Uma perguntinha simples e sem maldade: se o mandato de quatro anos é muito curto, por que os presidentes que ambicionam prorrogação ou reeleição desperdiçam o tempo como se o mandato fosse infinito?
As agendas desses presidentes -aqui ou na Argentina, no Paraguai, onde for- preenchem-se, todas, com o mesmo uso do tempo: almoços políticos de tardes inteiras, longos jantares sociais, horas sem fim de audiências inconsequentes com visitantes idem, bate-papos politiqueiros com numerosas sessões a cada dia. Ao menor pretexto, uma solenidade, cuja brevidade aparente esconde a perda de um quarto do 'èxpediente" com os preparativos, cumprimentos de chegada, despedidas, pausas para fotos. Aliás, tome de se ofertar para fotos o dia todo. O tempo que sobra, quando sobra, às vezes pode ser usado para um despacho de trabalho propriamente dito.
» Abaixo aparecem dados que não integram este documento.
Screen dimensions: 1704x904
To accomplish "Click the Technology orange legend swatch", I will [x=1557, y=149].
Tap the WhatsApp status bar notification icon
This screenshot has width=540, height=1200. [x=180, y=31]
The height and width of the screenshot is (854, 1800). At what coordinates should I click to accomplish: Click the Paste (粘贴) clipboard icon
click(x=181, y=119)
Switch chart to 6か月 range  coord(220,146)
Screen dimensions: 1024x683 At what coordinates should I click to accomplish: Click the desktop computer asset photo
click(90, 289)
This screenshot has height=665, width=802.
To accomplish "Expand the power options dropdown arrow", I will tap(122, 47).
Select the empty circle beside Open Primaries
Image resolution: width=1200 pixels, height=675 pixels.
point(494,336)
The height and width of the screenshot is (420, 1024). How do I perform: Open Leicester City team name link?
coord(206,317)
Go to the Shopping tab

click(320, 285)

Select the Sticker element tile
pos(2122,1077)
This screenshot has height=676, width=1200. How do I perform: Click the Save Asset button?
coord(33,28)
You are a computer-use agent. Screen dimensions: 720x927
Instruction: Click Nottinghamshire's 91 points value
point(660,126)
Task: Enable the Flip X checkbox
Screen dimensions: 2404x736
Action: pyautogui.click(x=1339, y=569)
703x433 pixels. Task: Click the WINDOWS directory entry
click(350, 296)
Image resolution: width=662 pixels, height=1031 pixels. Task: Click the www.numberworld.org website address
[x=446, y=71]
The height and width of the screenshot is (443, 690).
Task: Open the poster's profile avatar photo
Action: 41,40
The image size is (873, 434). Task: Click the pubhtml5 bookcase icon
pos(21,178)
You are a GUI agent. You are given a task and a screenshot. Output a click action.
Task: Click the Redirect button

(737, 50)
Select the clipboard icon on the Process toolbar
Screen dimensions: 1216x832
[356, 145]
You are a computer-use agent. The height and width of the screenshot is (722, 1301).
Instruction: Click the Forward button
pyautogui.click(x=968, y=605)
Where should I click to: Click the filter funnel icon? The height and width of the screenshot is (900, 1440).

Não há registro do tempo de trabalho desses presidentes que consideram curtos os seus mandatos. E não se precisa tê-lo, mesmo, porque o exibicionismo presidencial, praticado como fator de popularidade, retrata nas mesmas imagens, nos jornais e telejornais de todos os dias, a denúncia do desperdício frívolo das horas, dias e anos do mandato acusado de exíguo.
Mesmo sem esforços exagerados, em quatro anos de expedientes normais de trabalho é possível realizar muito, seja qual for a atividade. A Presidência da República não faz exceção à regra. Os presidentes, sim, é que a renegam.
Ao segundo mandato ambicionado por Fernando Henrique, alguns estão sugerindo que seja discutida também a alternativa de prorrogação por dois anos. Se acontecer o fenômeno de alguma troca de idéias a respeito, seria útil incluir na discussão a experiência já havida com o mandato de seis anos.
Mesmo que alguns tenham esquecido, tal mandato foi unanimemente condenado, pela consternação de que uma presidência malsucedida, como era então a do general Figueiredo, arrasta-se em duração custosa demais -sem remédio- para um país com tantos atrasos.
Caso os presidentes que ambicionam prorrogação ou reeleição trocassem, só para ver como é, o gozo deslumbrado da Presidência pelo exercício digno da Presidência, não mais diriam que mandatos de quatro ou cinco anos são insuficientes para governar. São muito curtos, reconheçamos, para quem assume pensando, não em fazer, mas em ficar.